Out in the villages, the need for access to dental care is acute. Most dentists are in the city, and primarily extract teeth. Cleaning and repairs are not available. The cost of a simple extraction is equivalent to about two weeks of unskilled labor, and a month or more for more complex cases. This puts it well beyond the reach of most villagers, who operate on a very low cash income.
As a case in point: A few months ago Luke and I were riding to church on our motorbike when we passed a lady with an immensely swollen face. We stopped and in our limited French/Swahili vocabulary asked her if we could help her. She replied that she had no money, but we told her to come to our campus clinic anyway. Hers was a true case of suffering. Upon examining her, we discovered she had osteomyelitis in her jaw—the result of an abscessed tooth that had never been removed. Though the case was beyond our scope of experience, we did our best to help her. Luke was able to remove the offending tooth and also a piece of infected jaw bone that had broken loose and was working its way out of her gums. We also started her on antibiotic therapy.
The next time we met, she smiled and said, “The day you took the piece of bone out, my pain went away. I have been sleeping at night for the first time in many months!” How we praised God for the opportunity to help one of His dear children!
Crowd gathers to welcome the dentist in the village
We have started a mobile dental circuit, which takes the clinic into rural areas the first week of every month. We work with the established government clinics in villages where we also have a church plant to provide low cost care to the surrounding area for a few days. So far we have treated 94 patients in the first two trips, and formed good relationships with the rural clinic administrators where we have worked.
Our church planters help with the organization of these trips, and are available to connect with villagers and offer prayer before procedures as we work. On our last trip the team conducted morning worships and evening evangelistic meetings, with the aid of the church planter. It is our goal for the medical work to aid in the spread of the gospel, especially in areas that have been difficult to reach.
In the meanwhile, back at home we have found ourselves reaching out to an unexpected demographic: the wealthier citizens of nearby Kisangani. As news of the “cleaning machine” and reasonable extraction prices has spread, we have found ourselves receiving a steady stream of patients including a number of doctors and nurses from the city hospitals. As we minister to these people, our hope is to share the love of Christ with them while using our earnings to subsidize inexpensive care in the rural areas.

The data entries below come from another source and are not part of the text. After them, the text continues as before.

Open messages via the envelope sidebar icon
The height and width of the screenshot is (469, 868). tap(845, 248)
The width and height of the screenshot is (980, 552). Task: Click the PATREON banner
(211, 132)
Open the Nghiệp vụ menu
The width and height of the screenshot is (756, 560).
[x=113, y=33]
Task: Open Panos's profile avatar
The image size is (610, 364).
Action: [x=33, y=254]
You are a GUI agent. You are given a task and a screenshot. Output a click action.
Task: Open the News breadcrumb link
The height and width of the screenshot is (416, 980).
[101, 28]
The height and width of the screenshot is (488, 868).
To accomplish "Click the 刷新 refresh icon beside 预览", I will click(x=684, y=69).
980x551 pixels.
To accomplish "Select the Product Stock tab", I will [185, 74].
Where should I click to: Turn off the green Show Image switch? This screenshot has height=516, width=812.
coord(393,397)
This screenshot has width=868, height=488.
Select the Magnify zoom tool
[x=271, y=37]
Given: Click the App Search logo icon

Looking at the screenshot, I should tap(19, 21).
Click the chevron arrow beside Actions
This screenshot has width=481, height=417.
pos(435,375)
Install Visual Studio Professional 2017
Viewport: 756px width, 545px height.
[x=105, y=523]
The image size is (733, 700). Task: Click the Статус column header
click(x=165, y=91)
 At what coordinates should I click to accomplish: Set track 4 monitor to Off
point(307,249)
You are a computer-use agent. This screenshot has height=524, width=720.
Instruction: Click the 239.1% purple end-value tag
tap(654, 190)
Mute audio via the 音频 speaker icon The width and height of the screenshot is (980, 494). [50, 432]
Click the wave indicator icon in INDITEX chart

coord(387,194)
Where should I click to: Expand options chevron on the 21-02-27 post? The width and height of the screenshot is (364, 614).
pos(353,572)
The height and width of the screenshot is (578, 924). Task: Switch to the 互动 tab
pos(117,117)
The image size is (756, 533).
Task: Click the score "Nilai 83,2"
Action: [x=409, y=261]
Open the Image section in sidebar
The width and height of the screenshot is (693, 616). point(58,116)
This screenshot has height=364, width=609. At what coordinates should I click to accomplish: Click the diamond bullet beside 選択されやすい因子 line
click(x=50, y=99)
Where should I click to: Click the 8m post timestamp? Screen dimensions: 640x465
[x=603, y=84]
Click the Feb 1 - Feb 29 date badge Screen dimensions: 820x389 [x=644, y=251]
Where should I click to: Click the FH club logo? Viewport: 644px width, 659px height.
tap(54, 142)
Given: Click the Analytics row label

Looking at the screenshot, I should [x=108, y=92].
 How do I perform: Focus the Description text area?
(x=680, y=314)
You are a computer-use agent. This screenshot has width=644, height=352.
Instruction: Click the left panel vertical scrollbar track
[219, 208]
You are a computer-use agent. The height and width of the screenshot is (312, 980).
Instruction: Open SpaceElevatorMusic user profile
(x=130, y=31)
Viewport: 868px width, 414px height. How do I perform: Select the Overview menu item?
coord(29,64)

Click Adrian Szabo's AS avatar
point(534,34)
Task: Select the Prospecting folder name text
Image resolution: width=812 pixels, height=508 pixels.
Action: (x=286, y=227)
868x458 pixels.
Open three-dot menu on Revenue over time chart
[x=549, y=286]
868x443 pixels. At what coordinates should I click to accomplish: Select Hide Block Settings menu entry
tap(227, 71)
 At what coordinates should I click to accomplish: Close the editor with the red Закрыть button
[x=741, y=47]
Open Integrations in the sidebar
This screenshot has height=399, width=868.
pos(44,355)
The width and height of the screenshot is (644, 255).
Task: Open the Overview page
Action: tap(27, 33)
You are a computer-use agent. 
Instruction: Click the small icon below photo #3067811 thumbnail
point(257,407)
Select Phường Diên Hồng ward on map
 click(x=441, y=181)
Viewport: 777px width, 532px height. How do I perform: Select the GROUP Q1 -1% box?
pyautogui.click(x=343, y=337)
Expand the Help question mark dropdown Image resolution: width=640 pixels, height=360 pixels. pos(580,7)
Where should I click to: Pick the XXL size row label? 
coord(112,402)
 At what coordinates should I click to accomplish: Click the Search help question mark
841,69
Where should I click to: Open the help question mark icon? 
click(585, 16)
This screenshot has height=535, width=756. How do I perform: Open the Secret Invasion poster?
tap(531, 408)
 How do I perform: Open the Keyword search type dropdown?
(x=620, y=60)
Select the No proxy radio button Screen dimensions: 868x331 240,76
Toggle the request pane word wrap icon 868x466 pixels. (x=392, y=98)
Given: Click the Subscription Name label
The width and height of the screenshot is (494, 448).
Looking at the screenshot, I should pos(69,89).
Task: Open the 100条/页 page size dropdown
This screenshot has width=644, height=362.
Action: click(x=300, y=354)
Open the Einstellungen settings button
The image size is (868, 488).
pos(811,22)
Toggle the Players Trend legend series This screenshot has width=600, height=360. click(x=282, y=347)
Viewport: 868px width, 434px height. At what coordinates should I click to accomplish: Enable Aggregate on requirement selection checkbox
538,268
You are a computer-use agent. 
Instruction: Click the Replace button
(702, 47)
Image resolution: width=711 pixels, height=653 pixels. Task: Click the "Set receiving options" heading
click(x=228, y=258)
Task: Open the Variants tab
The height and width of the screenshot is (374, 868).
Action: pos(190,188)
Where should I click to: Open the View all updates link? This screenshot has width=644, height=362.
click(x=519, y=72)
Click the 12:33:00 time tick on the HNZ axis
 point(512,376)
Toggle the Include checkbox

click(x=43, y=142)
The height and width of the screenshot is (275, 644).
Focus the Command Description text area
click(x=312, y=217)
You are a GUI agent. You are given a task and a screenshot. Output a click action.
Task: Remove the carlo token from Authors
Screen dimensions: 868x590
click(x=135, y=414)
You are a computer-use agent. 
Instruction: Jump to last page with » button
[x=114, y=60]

From the editor: We are thrilled to see Luke and Chantee touching & healing people day by day for Jesus. They need funds to purchase extraction tools instead of borrowing them. They need tools for root canals and making false teeth that would help them expand their ministry. With another motorcycle and training materials, they could open a second route for dental missionary work. Please consider helping with funds to expand this exciting healing and soul winning work.
Unto the Least of These
Report on Congo Frontline Missions Dental Outreach
By Luke Fisher
You may know Congo Frontline Missions as a training school in Bible work and evangelism, but this is not the extent of our commission. We are not only a school of how to preach the Gospel but are also a school in how to live the Gospel through practical service.
When we arrived in Congo, we could see that there was a need for medical ministry. People were suffering not only from a lack of care, but more critically a from a lack of health knowledge. We are striving to help meet this need and to empower the church for ministry by training local Adventist laymen and healthcare workers in a deeper understanding of physiology, effective approaches to disease treatment and the natural laws of health.
One of the acute needs in our region is access to dental care. For the last three years, we have been able to offer training not only in dental extractions but also in effective, low- cost, methods of preventative and restorative care.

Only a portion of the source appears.